Records to use
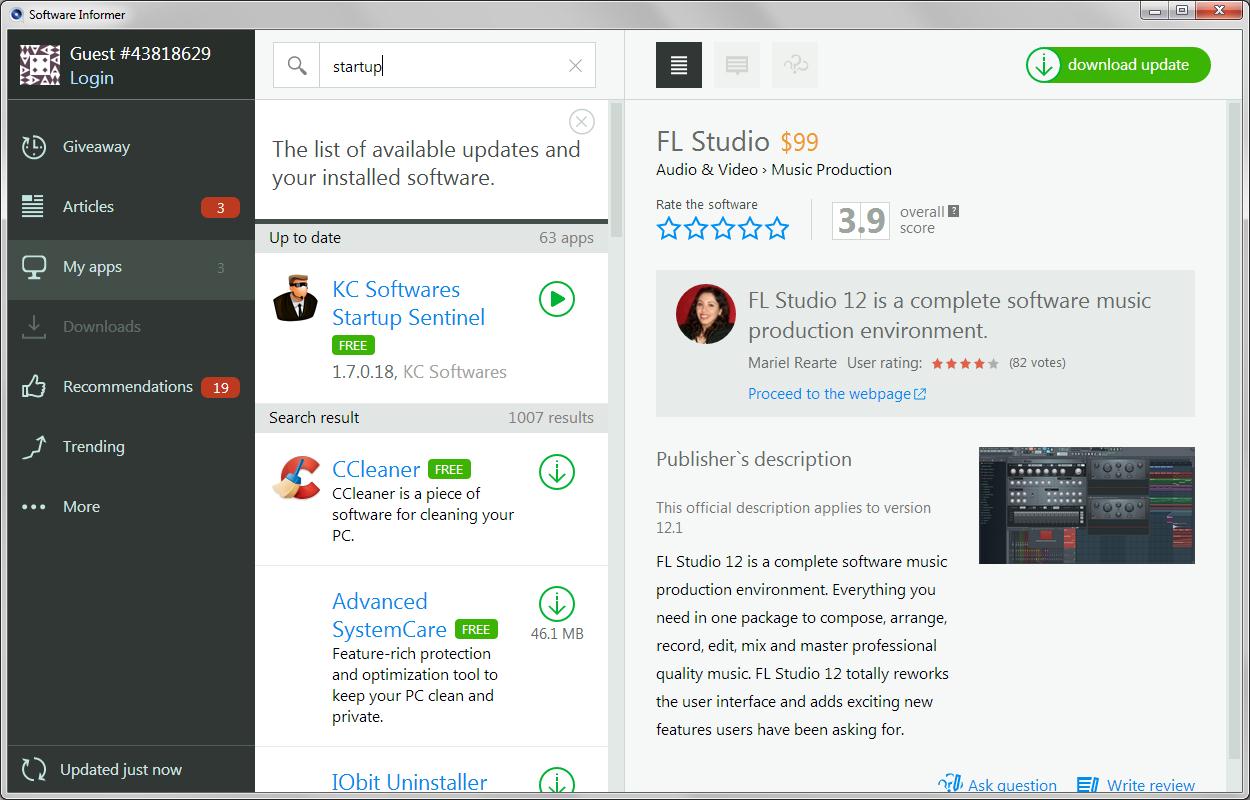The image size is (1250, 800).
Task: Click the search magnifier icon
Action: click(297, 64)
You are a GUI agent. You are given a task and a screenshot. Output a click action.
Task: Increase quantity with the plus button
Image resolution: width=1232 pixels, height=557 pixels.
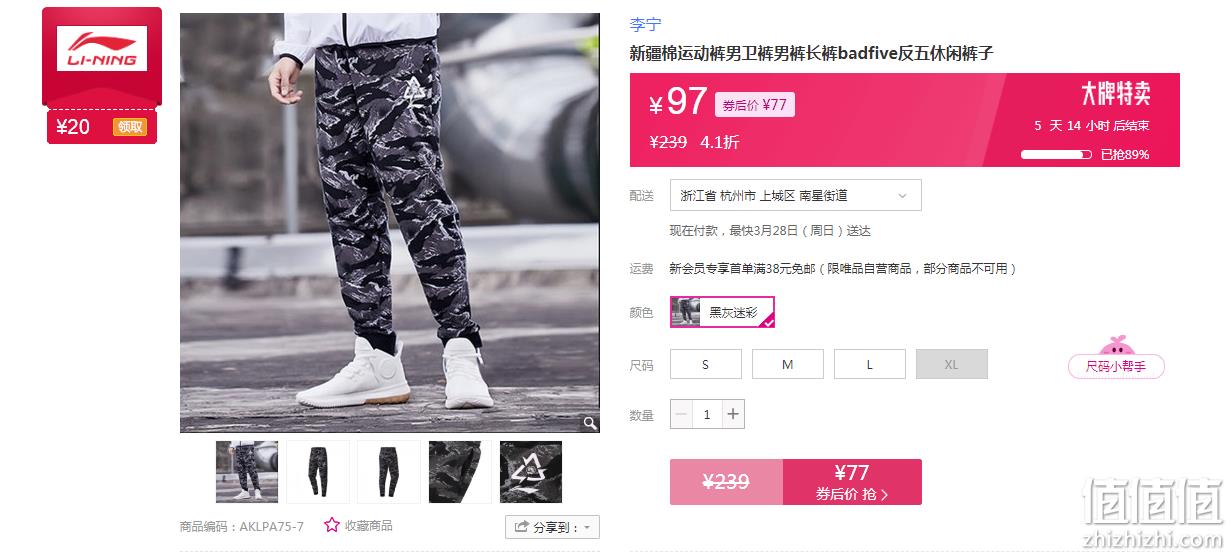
...
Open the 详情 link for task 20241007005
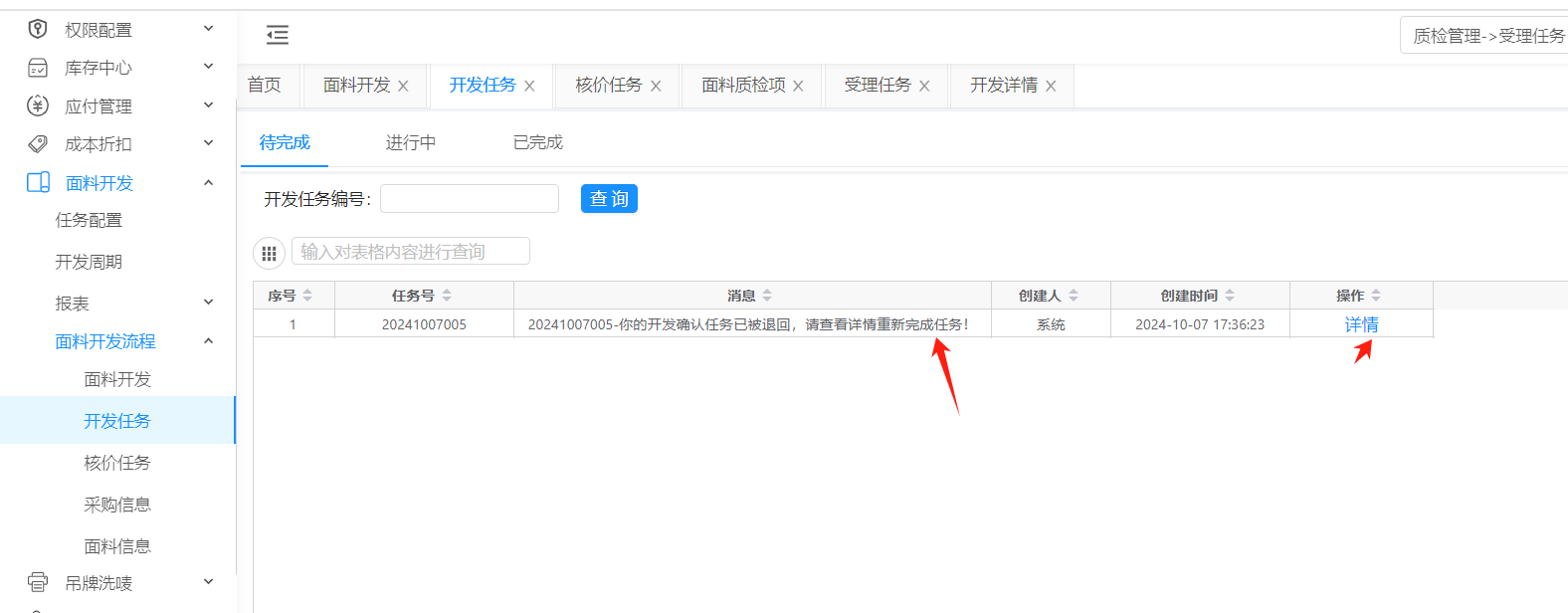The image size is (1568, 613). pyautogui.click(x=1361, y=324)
---
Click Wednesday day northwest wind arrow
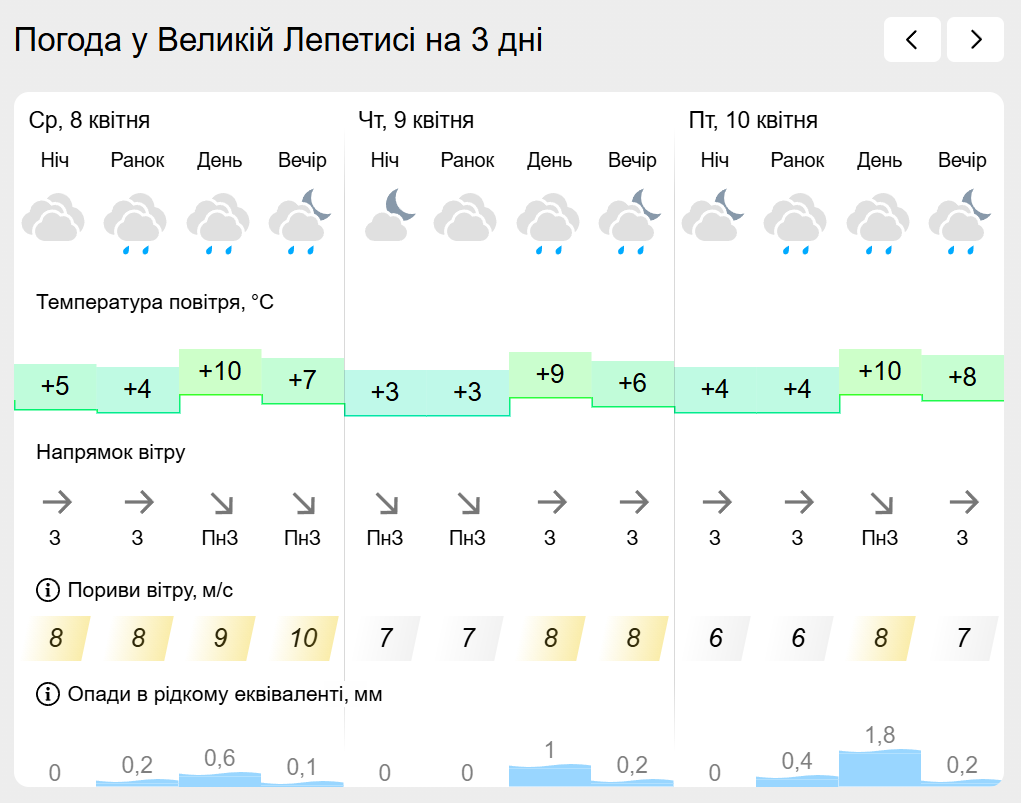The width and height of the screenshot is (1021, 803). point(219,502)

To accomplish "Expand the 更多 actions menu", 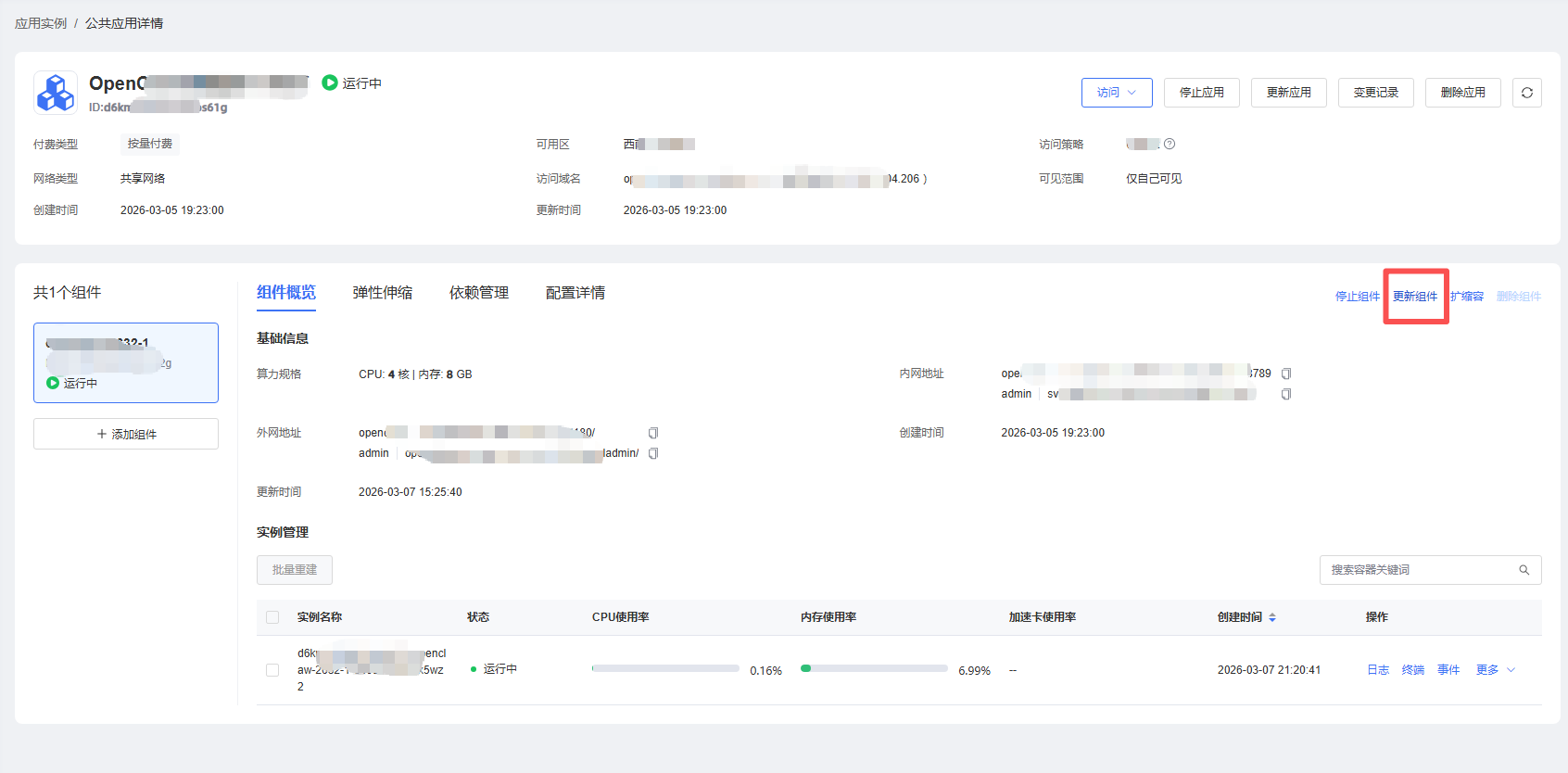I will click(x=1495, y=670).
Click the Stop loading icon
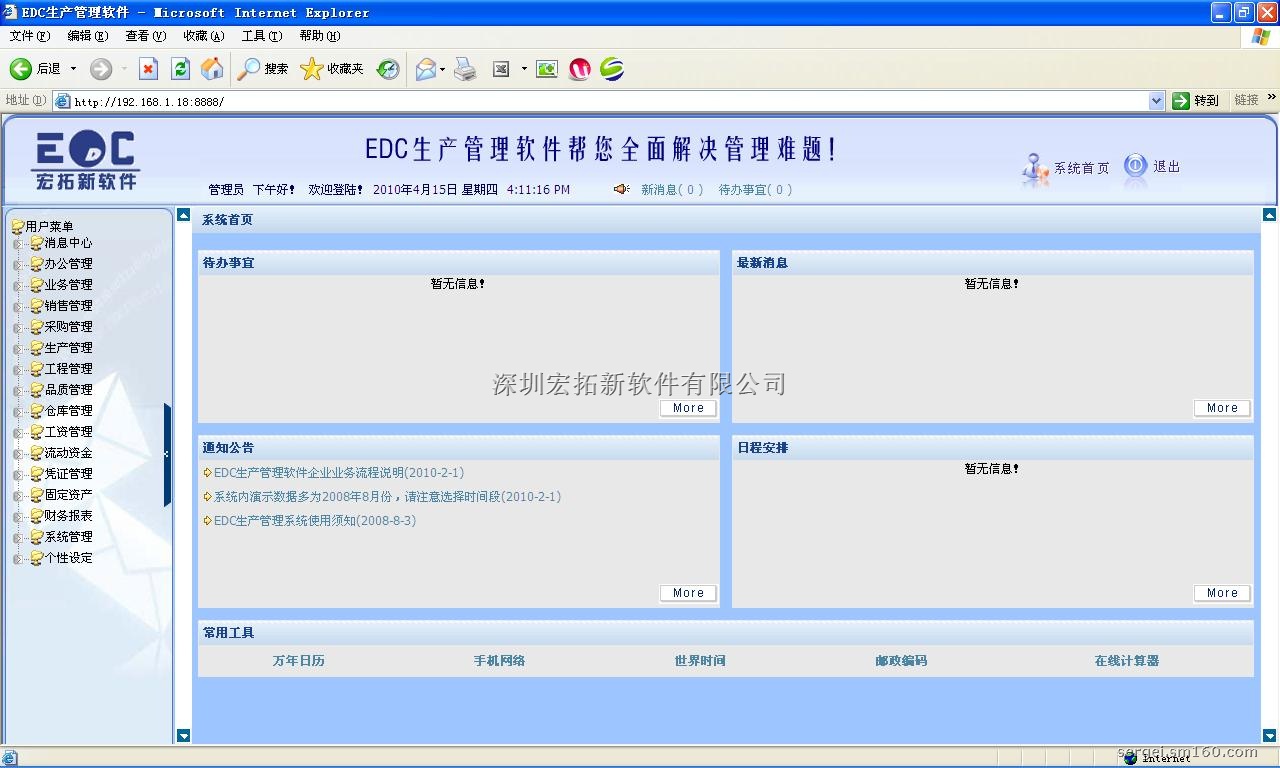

Task
Please output the lines of the listing above that fall in the stretch from the one with "You are a GUI" through the one with "Image resolution: width=1232", exactly and only those.

Task response
You are a GUI agent. You are given a task and a screenshot. Output a click action.
Task: Increase quantity with the plus button
Image resolution: width=1232 pixels, height=557 pixels.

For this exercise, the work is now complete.